Prayon era natural de Blumenau e nasceu no dia 31 de julho de 1932, deixando uma trajetória ligada à história industrial e cultural da cidade. Membro de uma família tradicional, sua vida pública foi marcada pela atuação como empresário, cônsul honorário da Alemanha e um dos principais incentivadores da cultura alemã na região.
Quatro décadas de sua vida foram dedicadas à Cia. Hering, onde ocupou cargo de diretor e no conselho da empresa. Ele deixa dois filhos, Jean e Gil Prayon; duas noras, Olga e Ana; e quatro netos: Ian, Liv, Amanda e Marina.
A foto que ilustra esta matéria foi feita durante uma rápida entrevista ao portal OBlumenauense realizada em outubro de 2015, quando uma comitiva da cidade alemã de Weingarten visitava Blumenau. Aproveitamos para entender nossos sentimentos aos familiares e amigos.
Origens e Ligação com a Indústria Têxtil
Hans Prayon pertencia a uma família de grande influência na indústria têxtil de Santa Catarina. Sua mãe, Annemarie Hering, era filha de Max Alfredo Hering, um dos integrantes da família fundadora da Companhia Hering. Essa ligação familiar resultou em um presente significativo de seu avô: um terreno de topografia acidentada no bairro Bom Retiro, recebido em 1948, onde, décadas depois, ele construiria sua residência.
Sua carreira esteve diretamente ligada ao setor têxtil, no qual atuou como presidente do Sindicato das Indústrias de Fiação e Tecelagem (atual Sintex). Mais tarde, entre 1997 e 2001, presidiu a Associação Empresarial de Blumenau (Acib), consolidando sua liderança no empresariado local.

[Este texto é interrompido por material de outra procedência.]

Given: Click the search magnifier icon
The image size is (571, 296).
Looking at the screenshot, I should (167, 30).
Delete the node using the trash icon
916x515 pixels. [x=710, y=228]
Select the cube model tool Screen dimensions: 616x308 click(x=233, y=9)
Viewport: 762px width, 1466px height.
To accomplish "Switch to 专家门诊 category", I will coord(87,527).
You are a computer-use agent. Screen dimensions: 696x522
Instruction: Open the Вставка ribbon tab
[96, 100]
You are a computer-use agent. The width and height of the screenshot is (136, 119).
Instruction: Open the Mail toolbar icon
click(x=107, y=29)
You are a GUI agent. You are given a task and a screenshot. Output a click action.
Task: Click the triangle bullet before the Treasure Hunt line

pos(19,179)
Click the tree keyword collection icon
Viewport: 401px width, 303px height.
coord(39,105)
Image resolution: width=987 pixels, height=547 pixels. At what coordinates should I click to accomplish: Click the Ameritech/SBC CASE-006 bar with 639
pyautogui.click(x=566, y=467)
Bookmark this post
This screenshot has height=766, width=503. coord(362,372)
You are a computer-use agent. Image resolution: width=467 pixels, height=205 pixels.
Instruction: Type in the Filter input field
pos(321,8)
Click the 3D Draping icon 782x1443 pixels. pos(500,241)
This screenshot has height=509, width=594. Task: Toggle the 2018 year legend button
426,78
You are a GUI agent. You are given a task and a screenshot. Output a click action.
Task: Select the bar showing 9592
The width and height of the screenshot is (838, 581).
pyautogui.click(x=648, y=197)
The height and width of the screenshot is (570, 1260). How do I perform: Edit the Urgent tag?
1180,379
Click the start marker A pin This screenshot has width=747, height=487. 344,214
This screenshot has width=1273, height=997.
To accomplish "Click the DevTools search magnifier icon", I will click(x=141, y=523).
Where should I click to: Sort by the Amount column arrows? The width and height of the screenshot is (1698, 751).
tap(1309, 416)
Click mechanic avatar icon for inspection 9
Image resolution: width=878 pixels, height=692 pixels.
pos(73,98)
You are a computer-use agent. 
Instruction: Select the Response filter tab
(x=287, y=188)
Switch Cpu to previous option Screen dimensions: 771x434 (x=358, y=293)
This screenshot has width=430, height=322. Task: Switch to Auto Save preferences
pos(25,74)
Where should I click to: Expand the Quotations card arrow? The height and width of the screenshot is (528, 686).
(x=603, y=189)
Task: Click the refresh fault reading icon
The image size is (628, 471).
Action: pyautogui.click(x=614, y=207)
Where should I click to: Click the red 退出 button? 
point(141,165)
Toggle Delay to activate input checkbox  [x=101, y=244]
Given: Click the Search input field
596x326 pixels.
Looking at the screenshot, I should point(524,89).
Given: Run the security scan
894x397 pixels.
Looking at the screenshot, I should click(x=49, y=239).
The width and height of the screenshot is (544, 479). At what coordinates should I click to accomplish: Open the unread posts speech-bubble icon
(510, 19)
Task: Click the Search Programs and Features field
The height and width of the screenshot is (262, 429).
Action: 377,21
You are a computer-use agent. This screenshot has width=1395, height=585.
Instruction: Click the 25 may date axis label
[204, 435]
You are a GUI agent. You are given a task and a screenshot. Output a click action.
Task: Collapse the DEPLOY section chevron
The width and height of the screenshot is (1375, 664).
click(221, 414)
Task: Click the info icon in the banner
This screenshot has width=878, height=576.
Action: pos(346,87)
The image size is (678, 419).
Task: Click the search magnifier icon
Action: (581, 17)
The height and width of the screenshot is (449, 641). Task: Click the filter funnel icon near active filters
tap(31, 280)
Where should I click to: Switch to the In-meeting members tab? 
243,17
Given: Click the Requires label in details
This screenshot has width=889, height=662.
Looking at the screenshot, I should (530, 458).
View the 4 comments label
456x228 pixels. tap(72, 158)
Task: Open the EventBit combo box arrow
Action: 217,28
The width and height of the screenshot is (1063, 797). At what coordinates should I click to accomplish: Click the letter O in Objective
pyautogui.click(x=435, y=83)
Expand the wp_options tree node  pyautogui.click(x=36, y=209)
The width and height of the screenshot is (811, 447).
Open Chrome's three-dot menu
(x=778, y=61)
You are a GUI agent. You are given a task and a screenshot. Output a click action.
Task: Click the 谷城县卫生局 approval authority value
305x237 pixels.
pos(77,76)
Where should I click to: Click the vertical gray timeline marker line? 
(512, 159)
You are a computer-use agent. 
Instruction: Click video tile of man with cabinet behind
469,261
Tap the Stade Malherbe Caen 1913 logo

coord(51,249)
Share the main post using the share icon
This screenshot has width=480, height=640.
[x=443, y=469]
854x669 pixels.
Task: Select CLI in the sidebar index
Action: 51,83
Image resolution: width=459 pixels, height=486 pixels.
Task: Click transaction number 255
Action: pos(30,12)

O Idealizador do Restaurante Frohsinn
Um dos capítulos mais emblemáticos de sua trajetória foi a idealização do tradicional Restaurante Frohsinn. A história começou em 1968, quando Hans Prayon percebeu a falta de um espaço típico para oferecer comida alemã aos visitantes que chegavam a Blumenau.
Ao encontrar um ponto no alto de um morro, com vista privilegiada, ele procurou o prefeito da época, Curt Zadrozny. Como o terreno era público, conseguiu uma licença de uso por 25 anos. Em seguida, reuniu outros cinco empresários, representantes das grandes indústrias têxteis da cidade (Cia. Hering, Artex, Garcia, Teka, Cremer e Sul Fabril), para viabilizar o projeto.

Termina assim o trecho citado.